Retype the data from its start through the line containing "point(98,196)", with no changes.

====== Supplied data ======

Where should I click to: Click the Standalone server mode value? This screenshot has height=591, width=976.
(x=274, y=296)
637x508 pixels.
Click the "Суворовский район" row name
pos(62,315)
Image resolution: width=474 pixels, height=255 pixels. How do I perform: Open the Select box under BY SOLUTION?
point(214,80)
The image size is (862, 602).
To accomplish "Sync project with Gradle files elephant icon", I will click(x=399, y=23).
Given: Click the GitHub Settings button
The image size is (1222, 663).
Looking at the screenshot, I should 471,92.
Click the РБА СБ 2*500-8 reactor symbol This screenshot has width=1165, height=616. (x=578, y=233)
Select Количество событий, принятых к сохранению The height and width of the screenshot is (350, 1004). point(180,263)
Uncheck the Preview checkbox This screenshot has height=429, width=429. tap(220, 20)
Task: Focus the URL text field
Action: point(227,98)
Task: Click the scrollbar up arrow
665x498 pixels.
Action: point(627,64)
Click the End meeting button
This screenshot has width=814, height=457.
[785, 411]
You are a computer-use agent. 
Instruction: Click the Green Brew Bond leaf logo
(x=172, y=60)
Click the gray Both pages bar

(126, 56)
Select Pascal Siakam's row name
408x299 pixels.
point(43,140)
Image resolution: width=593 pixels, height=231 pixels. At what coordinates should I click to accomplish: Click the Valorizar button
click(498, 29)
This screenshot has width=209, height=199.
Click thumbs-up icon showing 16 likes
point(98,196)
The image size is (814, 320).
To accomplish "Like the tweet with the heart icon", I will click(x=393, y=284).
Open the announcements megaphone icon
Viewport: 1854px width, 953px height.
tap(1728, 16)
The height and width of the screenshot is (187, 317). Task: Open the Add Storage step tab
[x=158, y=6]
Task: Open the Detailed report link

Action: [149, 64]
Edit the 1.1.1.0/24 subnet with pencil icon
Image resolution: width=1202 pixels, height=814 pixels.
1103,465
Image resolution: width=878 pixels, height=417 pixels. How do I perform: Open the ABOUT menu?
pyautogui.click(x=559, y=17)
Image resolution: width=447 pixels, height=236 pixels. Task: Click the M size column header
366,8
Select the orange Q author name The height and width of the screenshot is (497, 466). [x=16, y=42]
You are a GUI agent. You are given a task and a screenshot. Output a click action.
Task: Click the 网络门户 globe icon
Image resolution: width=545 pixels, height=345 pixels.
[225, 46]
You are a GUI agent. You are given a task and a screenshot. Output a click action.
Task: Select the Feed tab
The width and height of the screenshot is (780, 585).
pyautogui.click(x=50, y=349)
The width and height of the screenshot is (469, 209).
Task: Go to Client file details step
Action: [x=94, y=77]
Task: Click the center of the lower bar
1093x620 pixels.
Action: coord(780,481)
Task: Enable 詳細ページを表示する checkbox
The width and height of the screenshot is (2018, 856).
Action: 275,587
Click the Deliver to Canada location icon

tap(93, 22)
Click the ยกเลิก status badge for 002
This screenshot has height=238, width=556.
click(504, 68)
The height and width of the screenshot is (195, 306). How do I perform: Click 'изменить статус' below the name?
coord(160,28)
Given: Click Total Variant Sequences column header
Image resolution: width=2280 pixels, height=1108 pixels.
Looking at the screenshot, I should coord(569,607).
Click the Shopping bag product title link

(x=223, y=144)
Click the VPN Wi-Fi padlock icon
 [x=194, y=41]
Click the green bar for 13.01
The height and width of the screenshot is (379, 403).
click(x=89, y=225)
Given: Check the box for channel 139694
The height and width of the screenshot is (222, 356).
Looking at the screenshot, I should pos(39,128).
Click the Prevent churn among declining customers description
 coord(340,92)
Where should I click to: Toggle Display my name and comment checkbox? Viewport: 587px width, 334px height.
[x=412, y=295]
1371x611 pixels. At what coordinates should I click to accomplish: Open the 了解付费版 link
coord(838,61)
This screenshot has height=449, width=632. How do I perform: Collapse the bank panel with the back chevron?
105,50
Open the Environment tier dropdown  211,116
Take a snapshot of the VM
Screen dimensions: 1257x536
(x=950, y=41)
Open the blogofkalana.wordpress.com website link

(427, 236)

======

## Result below
Where should I click to: Click the Standalone server mode value? This screenshot has height=591, width=976.
(x=274, y=296)
637x508 pixels.
Click the "Суворовский район" row name
pos(62,315)
Image resolution: width=474 pixels, height=255 pixels. How do I perform: Open the Select box under BY SOLUTION?
point(214,80)
The image size is (862, 602).
To accomplish "Sync project with Gradle files elephant icon", I will click(x=399, y=23).
Given: Click the GitHub Settings button
The image size is (1222, 663).
Looking at the screenshot, I should 471,92.
Click the РБА СБ 2*500-8 reactor symbol This screenshot has width=1165, height=616. (x=578, y=233)
Select Количество событий, принятых к сохранению The height and width of the screenshot is (350, 1004). point(180,263)
Uncheck the Preview checkbox This screenshot has height=429, width=429. tap(220, 20)
Task: Focus the URL text field
Action: point(227,98)
Task: Click the scrollbar up arrow
665x498 pixels.
Action: point(627,64)
Click the End meeting button
This screenshot has width=814, height=457.
[785, 411]
You are a computer-use agent. 
Instruction: Click the Green Brew Bond leaf logo
(x=172, y=60)
Click the gray Both pages bar

(126, 56)
Select Pascal Siakam's row name
408x299 pixels.
point(43,140)
Image resolution: width=593 pixels, height=231 pixels. At what coordinates should I click to accomplish: Click the Valorizar button
click(498, 29)
This screenshot has width=209, height=199.
Click thumbs-up icon showing 16 likes
point(98,196)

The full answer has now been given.